La dernière piste nous est donnée par l’auteur de la Lettre aux Hébreux. Dans sa grande méditation de l’œuvre du Christ, il nous montre bien que la deuxième piste que nous venons de découvrir est le chemin suivi par Jésus : Bien qu’il soit le Fils, il apprit par ses souffrances l’obéissance et, conduit à sa perfection, il est devenu pour tous ceux qui lui obéissent la cause du salut éternel. Mais vous aurez noté au passage ce détail qui nous révèle la troisième piste : conduit à sa perfection, et non conduit à la perfection. Une lettre qui change tout pour nous. Nous ne devons pas atteindre une perfection générale, la même pour tous, mais notre propre perfection, celle dont Dieu nous rend capable. Ceci nous empêche d’une part de prendre la place du Christ, bien que devenu autre Christ par le baptême ; et d’autre part de courir après une perfection qui serait la même pour tous, certains ayant plus de chance au départ que d’autres. Chacun doit atteindre sa propre perfection, là où Dieu l’attend ! N’est-ce pas une perspective libératrice ? Je dois vivre ma vie, et non celle de mon voisin, ou pire, celle de Jésus ! Mais dans la vie qui est la mienne, je dois accueillir au mieux la vie et l’enseignement de Jésus pour qu’Il puisse transformer ma vie et la mener à sa perfection.

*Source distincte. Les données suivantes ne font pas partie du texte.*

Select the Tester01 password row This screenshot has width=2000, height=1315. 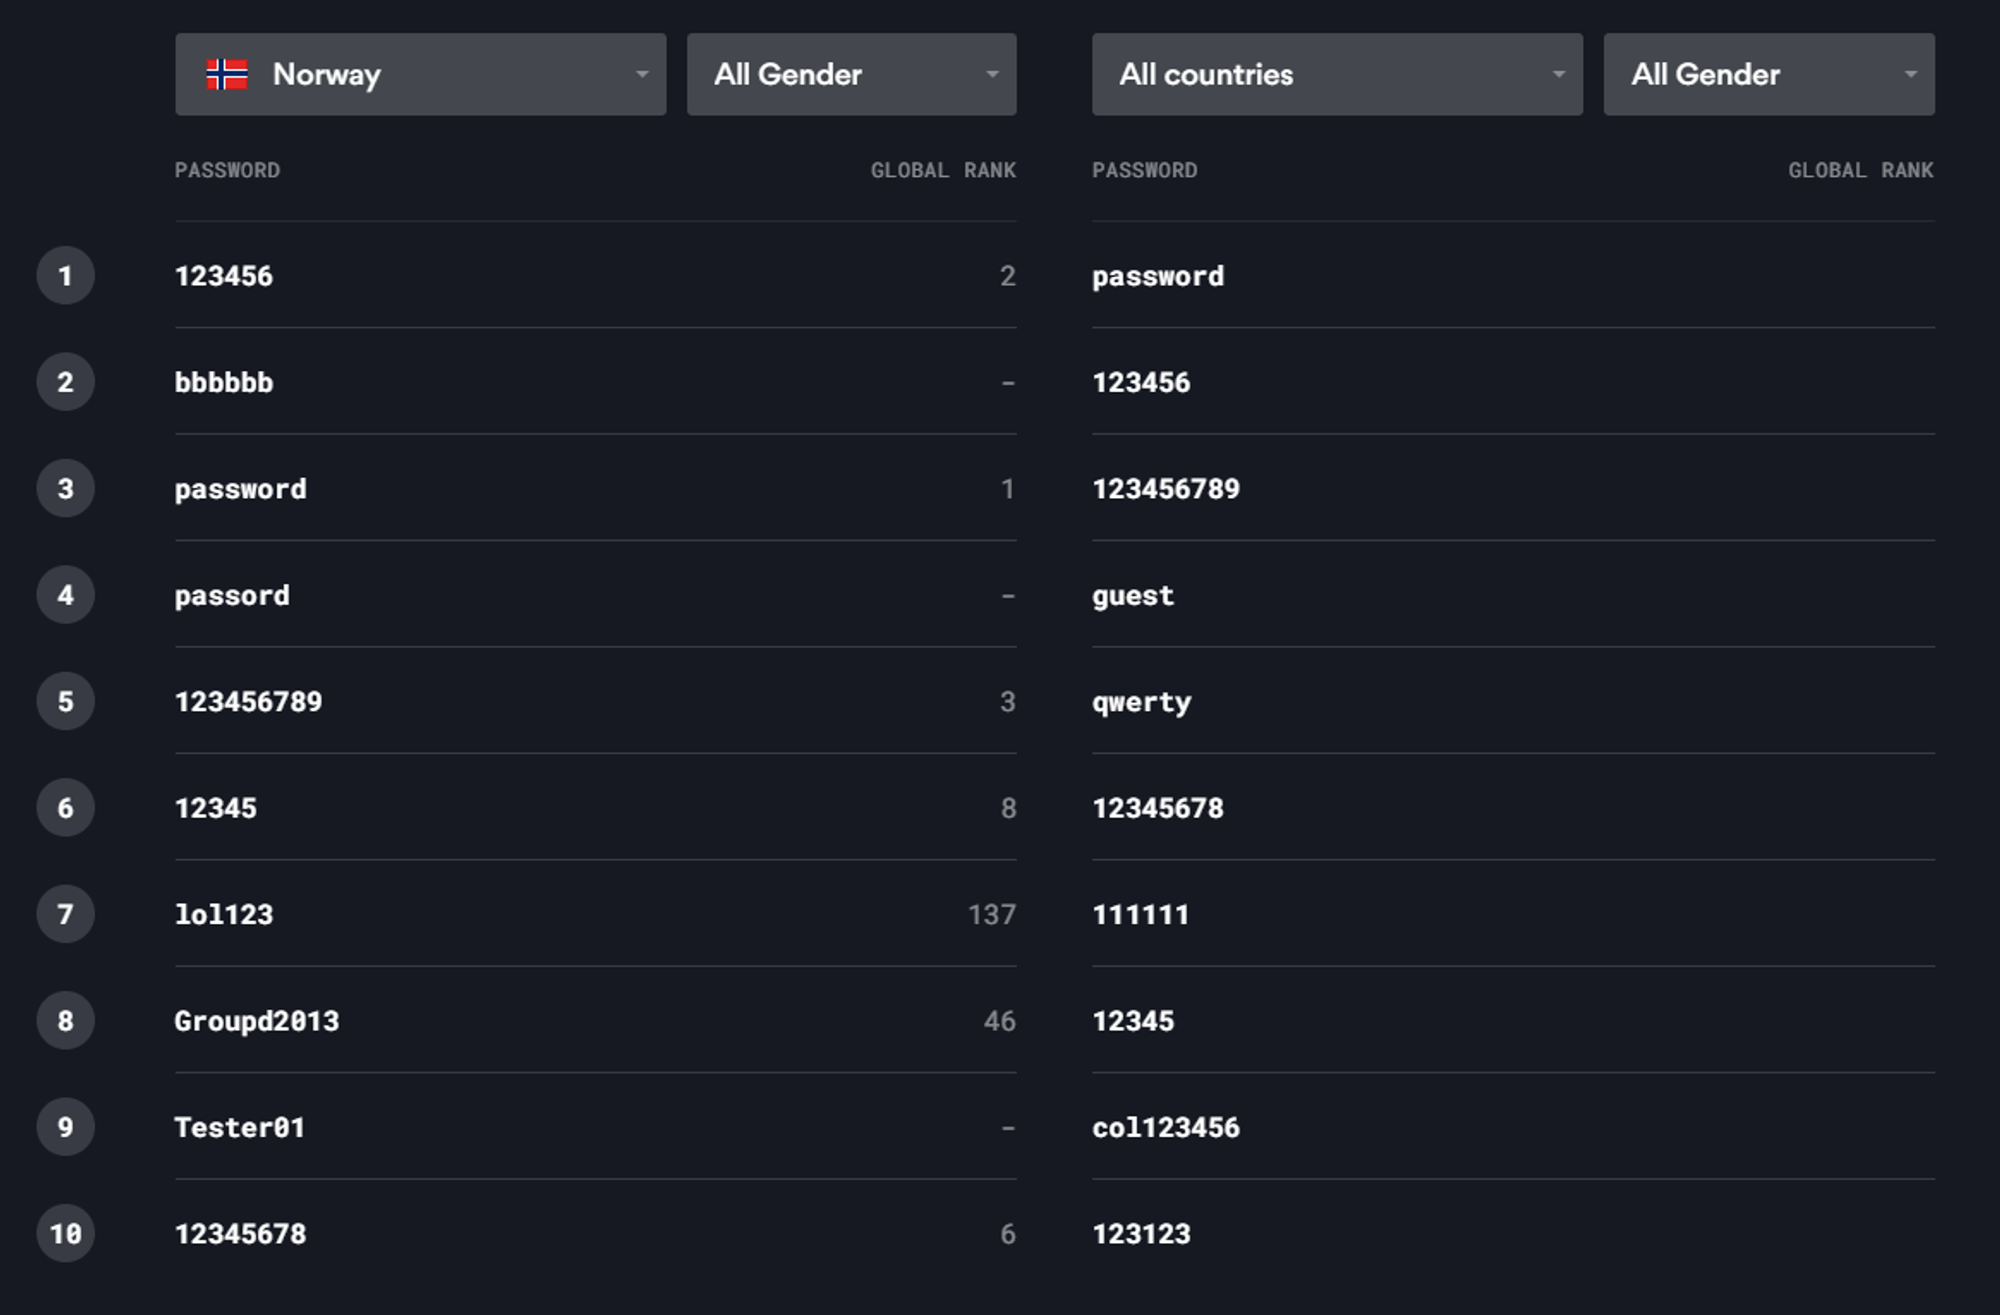click(595, 1127)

Accueillir Dieu au plus intime de nous, nous
détacher de notre vie et atteindre notre propre perfection : voici trois
pistes pour vivre cette vie plus belle. A moins qu’elles ne forment trois
étapes d’un unique cheminement. C’est parce que nous accueillons Dieu au plus
intime de notre vie que nous pouvons nous détacher d’elle et atteindre ainsi
notre propre perfection. Tout ne serait que grâce ; tout n’est que don
offert par Dieu à celui qui lui ouvre sa vie. La vie plus belle, c’est la vie
sous le regard de Dieu, en permanence. Amen.